## Text
■ ■ ■ ■ ■

We show the feature maps generated by the entire network during training. All feature maps are obtained by dimensionality reduction of the corresponding features. The images go through Resnet50 input to SGPFM for rough features, F5 output for edge features and F5 output for saliency features. After being processed by the SGPFM module and the BFF module, the background interference is effectively suppressed, and the edge features and saliency features of the foreground targets (e.g., the car and the bird) are presented as clear contours in the output of BFF1. For both edge features and saliency features, the predicted salient target segmentation results are more accurate and the prediction results of salient edges have more coherent contours due to the cross-optimization of these two kinds of information in multiple BFF modules. The improved results presented in Fig. 7 show that both segmentation performance and edge detection performance are gradually optimized when BSEFNet is equipped with multiple BFF modules.

Figure 7: Comparison of saliency feature map and saliency edge feature map, where (image output) is the saliency feature of the output and (edge output) is the edge feature of the output.

Download full-size image

DOI: 10.7717/peerjcs.2494/fig-7

Ablation analysis

An exhaustive ablation study was conducted to ascertain the efficacy of the different modules proposed in this paper. The results are tabulated in Table 2. We systematically replaced the DASSP module, asymmetric convolution (AC) and self-attention mechanisms within the SGPFMs, and the reverse convolution and feature fusion module (Fused Future + Deconv, FD) at the network’s output with simpler channel and reduction operations. Notably, each module introduced notable performance enhancements over the benchmark ResNet model, thus affirming their effectiveness. Moreover, the performance exhibited a progressive improvement with the incremental addition of these components. The consistent performance gains underscore the synergistic interplay among the proposed modules and their collective effectiveness in maximizing saliency detection performance (as indicated in the last row). Notably, the overall gain over the baseline model on the DUTS-TE dataset escalated by 2.5%.

Table 2:

Using ResNet as a baseline, different components are added incrementally to validate their effectiveness.

■ ■ ■ ■ ■

## Check your understanding
a) Translate this sentence from the saliency detection text into Spanish: "Moreover, the performance exhibited a progressive improvement with the incremental addition of these components."
b) According to the saliency detection text, on which dataset did the overall gain over the baseline model rise by 2.5%?
c) From the saliency detection text, extract the passage starting at "Figure 7: Comparison" and ending at "of the output.".
The data that come next have nothing to do with the saliency detection text.

(Stored dataset items)
■ ■ ■ ■ ■

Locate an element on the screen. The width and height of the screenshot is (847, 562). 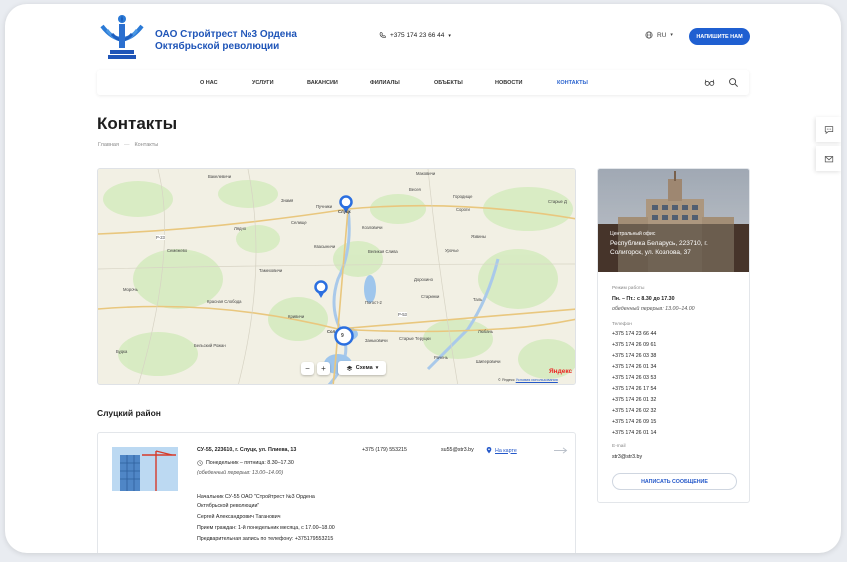
breadcrumb: Главная — Контакты is located at coordinates (128, 145).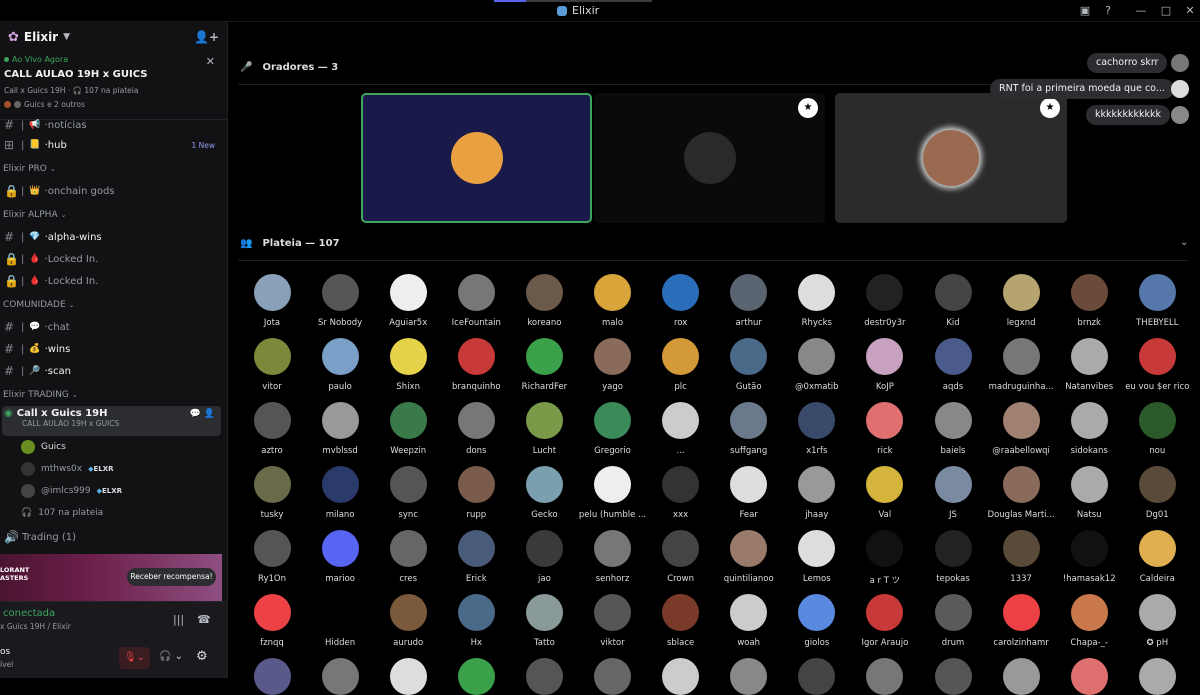  What do you see at coordinates (544, 429) in the screenshot?
I see `audience-member: Lucht` at bounding box center [544, 429].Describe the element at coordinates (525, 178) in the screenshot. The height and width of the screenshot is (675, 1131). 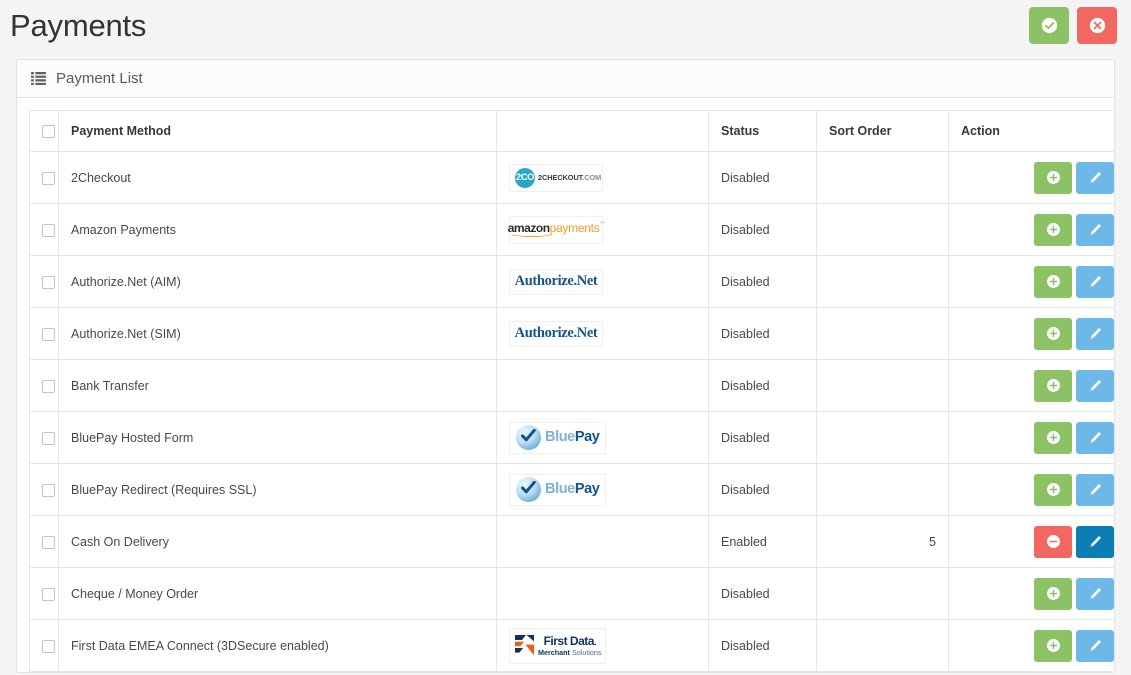
I see `logo-2checkout-badge: 2CO` at that location.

■ ■ ■ ■ ■

## Your responses
a) Además, el rendimiento mostró una mejora progresiva con la incorporación gradual de estos componentes.

b) DUTS-TE

c)
Figure 7: Comparison of saliency feature map and saliency edge feature map, where (image output) is the saliency feature of the output and (edge output) is the edge feature of the output.